# EXERCISE INPUTS:
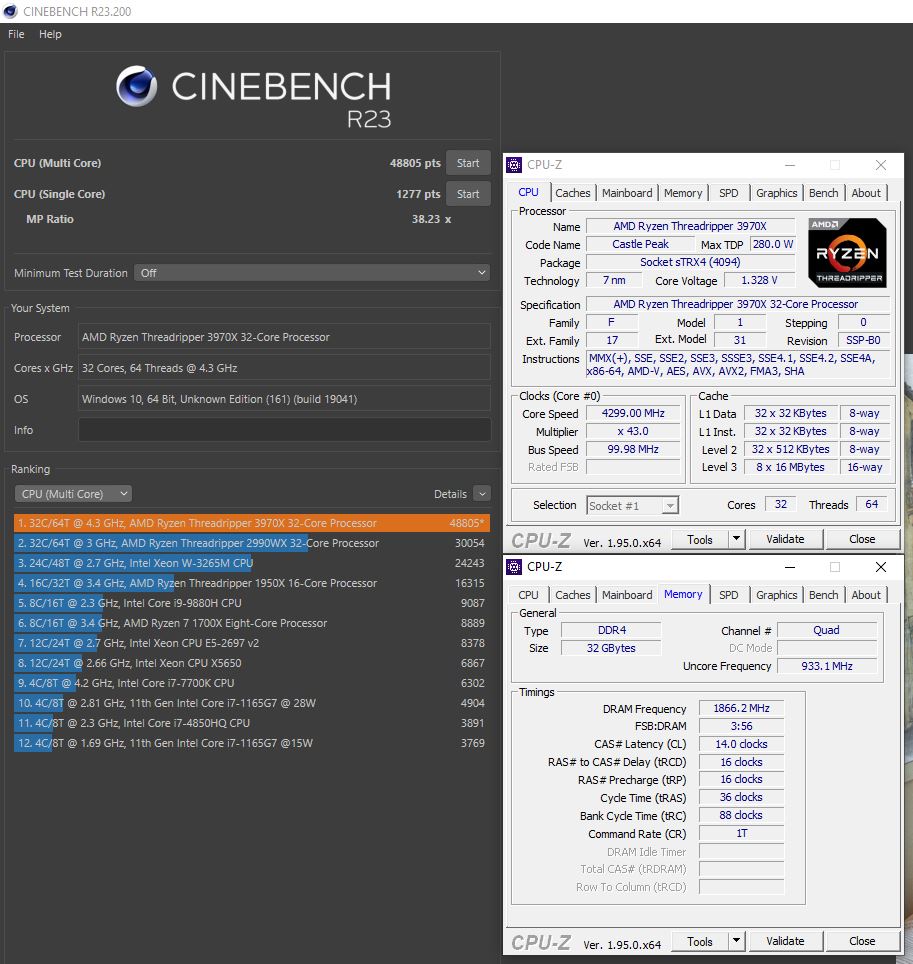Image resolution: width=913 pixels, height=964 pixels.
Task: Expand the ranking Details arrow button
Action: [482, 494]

* * *

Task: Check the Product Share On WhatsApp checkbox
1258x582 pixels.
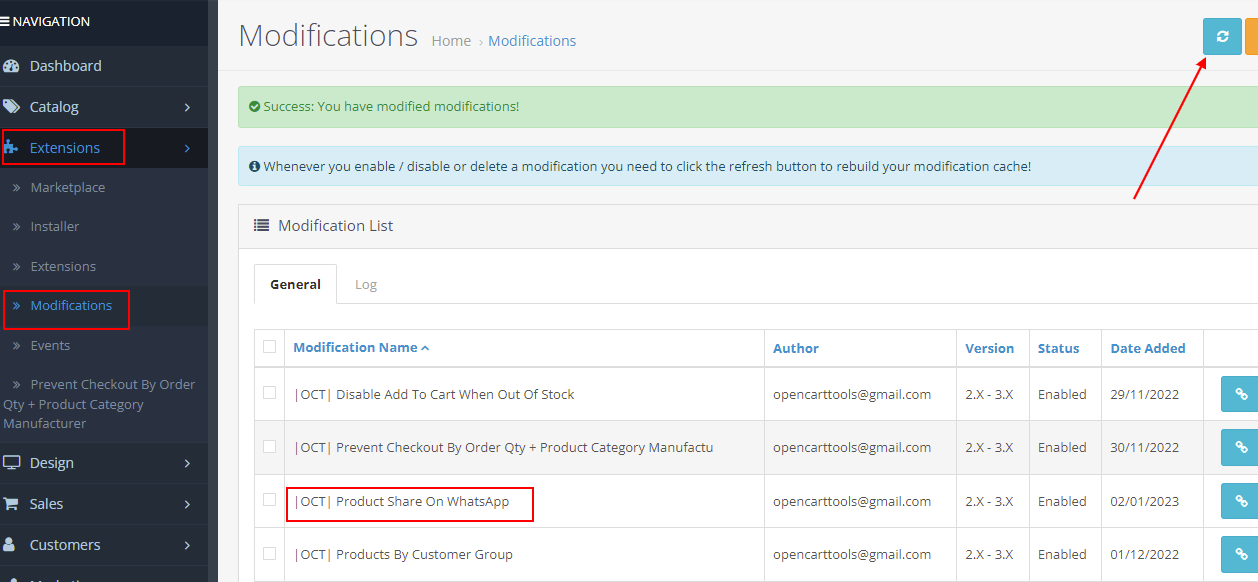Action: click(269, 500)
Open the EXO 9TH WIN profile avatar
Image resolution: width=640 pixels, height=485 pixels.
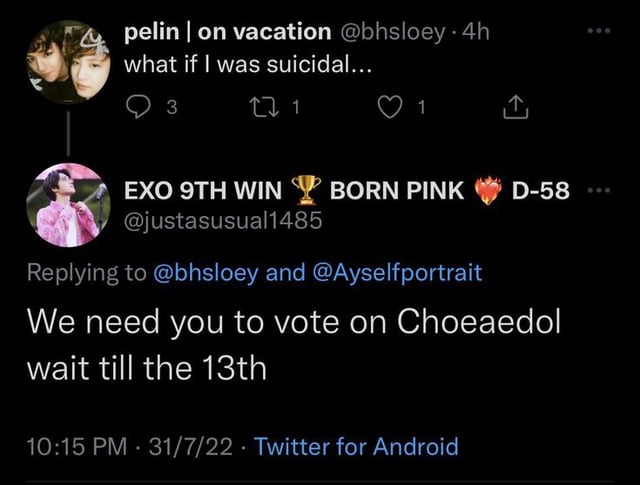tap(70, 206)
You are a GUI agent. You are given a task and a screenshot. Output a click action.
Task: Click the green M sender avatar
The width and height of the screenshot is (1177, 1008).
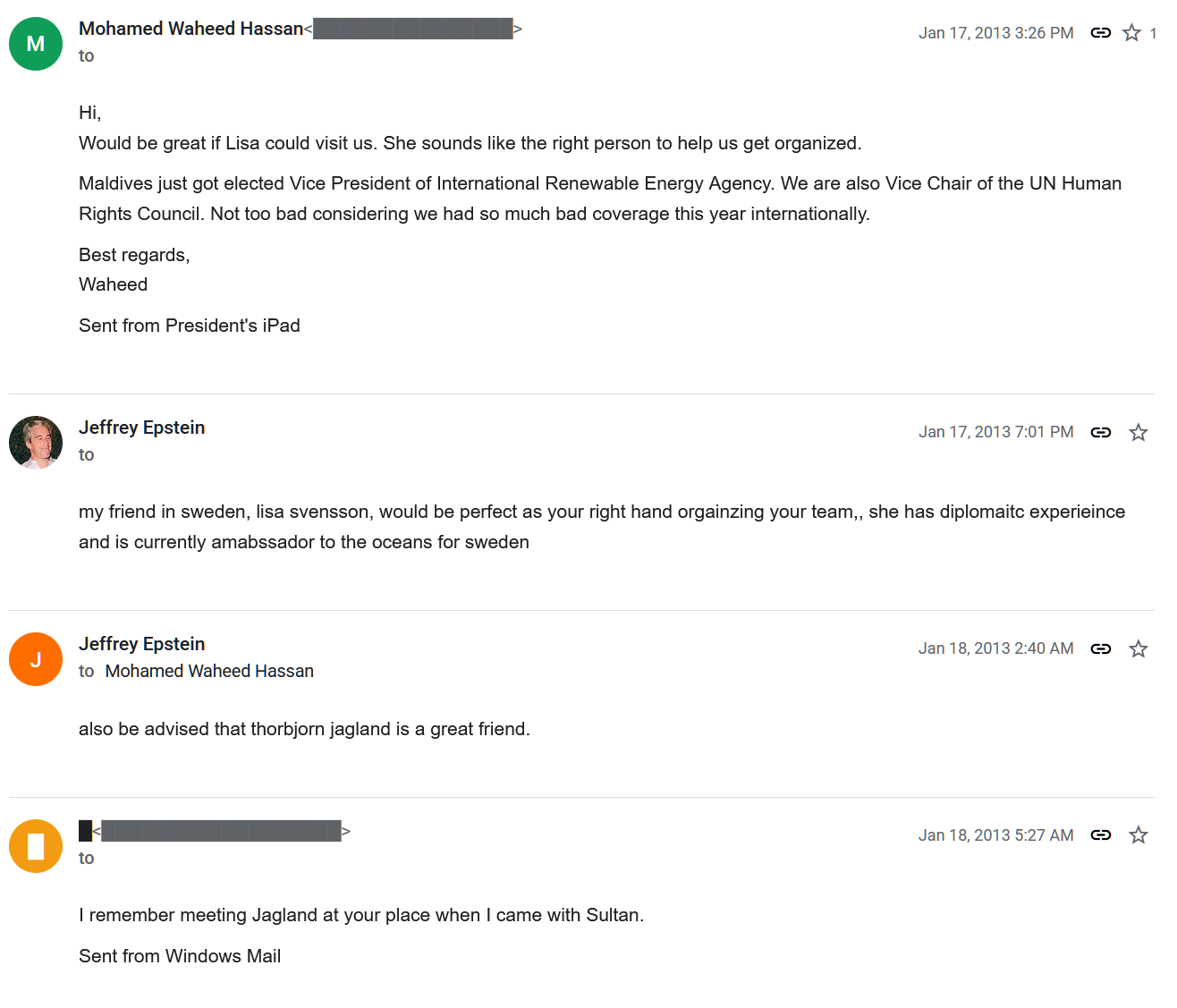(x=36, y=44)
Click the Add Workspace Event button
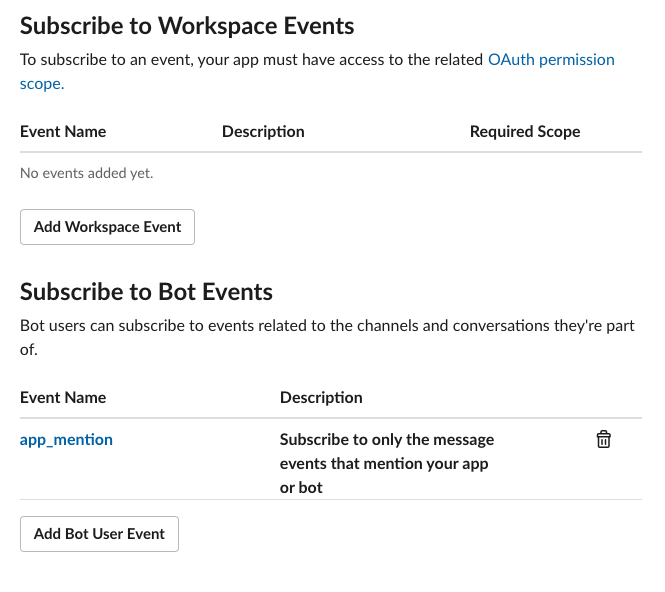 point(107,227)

# WHAT TO WORK ON:
All lines of the data that hold "avatar" need to be copied.

# ANSWER TO THE PROBLEM:
Open the EXO 9TH WIN profile avatar
Task: Click the green M sender avatar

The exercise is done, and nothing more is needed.